◆ **GIVEN PASSAGE**:
Start of Block

I’m writing this in September of 2013. Last month I needed hospitalization for an unrelated illness and ended up having a CT scan. Though the doctors weren’t looking for it, the pancreas was visualized and no tumor was seen. The doctors then ordered my biopsy slides, convened a tumor conference and reviewed the course of my illness and diagnosis. They found
1. The diagnosis was correct. I did in fact have pancreatic cancer.
2. I no longer have evidence on CT of a tumor, which was the method used that originally found the tumor. The doctor said that I cannot say I am in remission because I have not yet had the final test: an endoscopic ultrasound to confirm that the tumor is gone. At the moment, I’m not that interested in having the procedure. Though it’s probably pretty safe, I had trouble waking up from it last time, so there’s always the chance that something could go wrong. It would be a great irony if I survived pancreatic cancer and succumbed to anesthesia.

End of Block

◆ **DATA EXCERPT**:
Start of Block

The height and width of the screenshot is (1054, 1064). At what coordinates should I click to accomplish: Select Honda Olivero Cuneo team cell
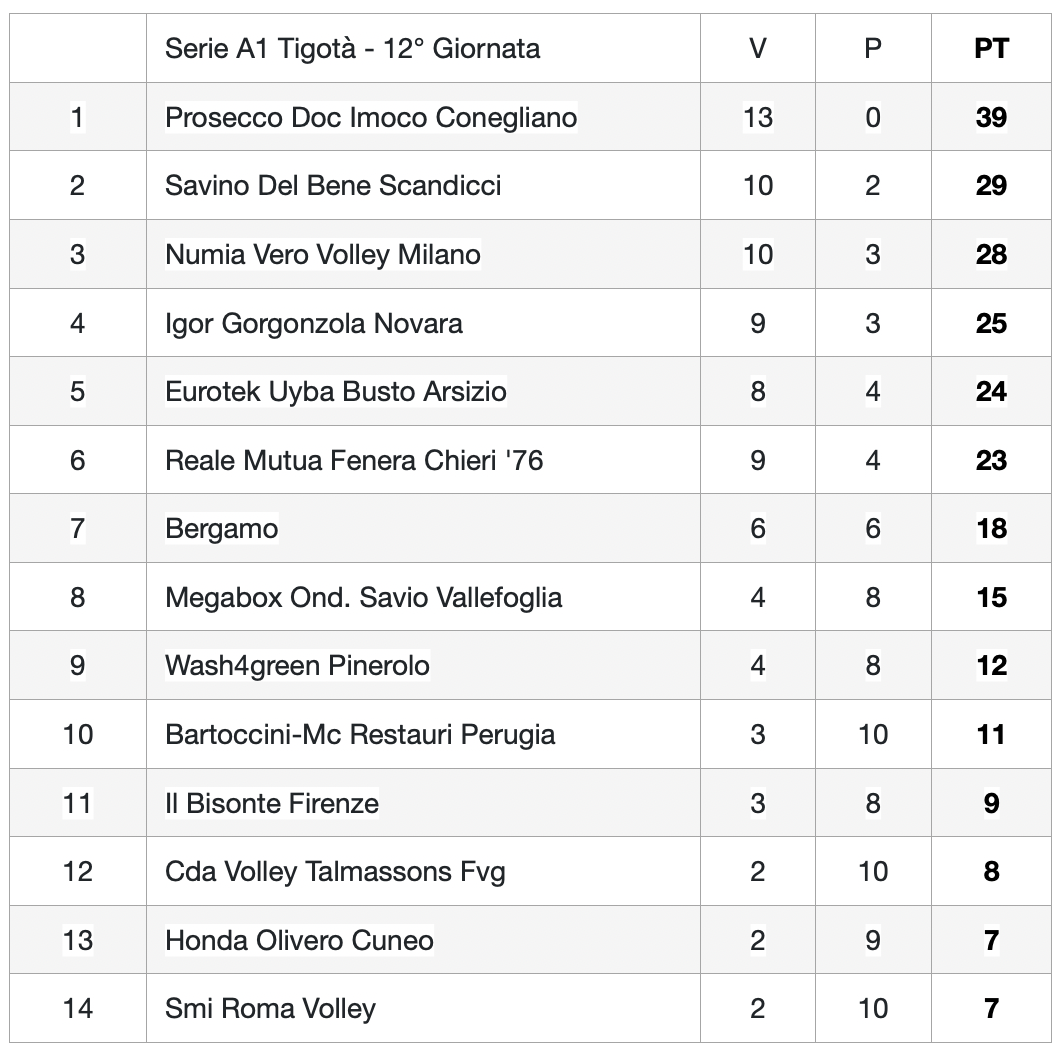[x=299, y=940]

End of Block

Please copy the passage about the CT scan from "I’m writing this" to "have pancreatic cancer.", substituting "physicians" for "doctors".

◆ **SOLUTION FOR THIS PROBLEM**:
I’m writing this in September of 2013. Last month I needed hospitalization for an unrelated illness and ended up having a CT scan. Though the physicians weren’t looking for it, the pancreas was visualized and no tumor was seen. The physicians then ordered my biopsy slides, convened a tumor conference and reviewed the course of my illness and diagnosis. They found
1. The diagnosis was correct. I did in fact have pancreatic cancer.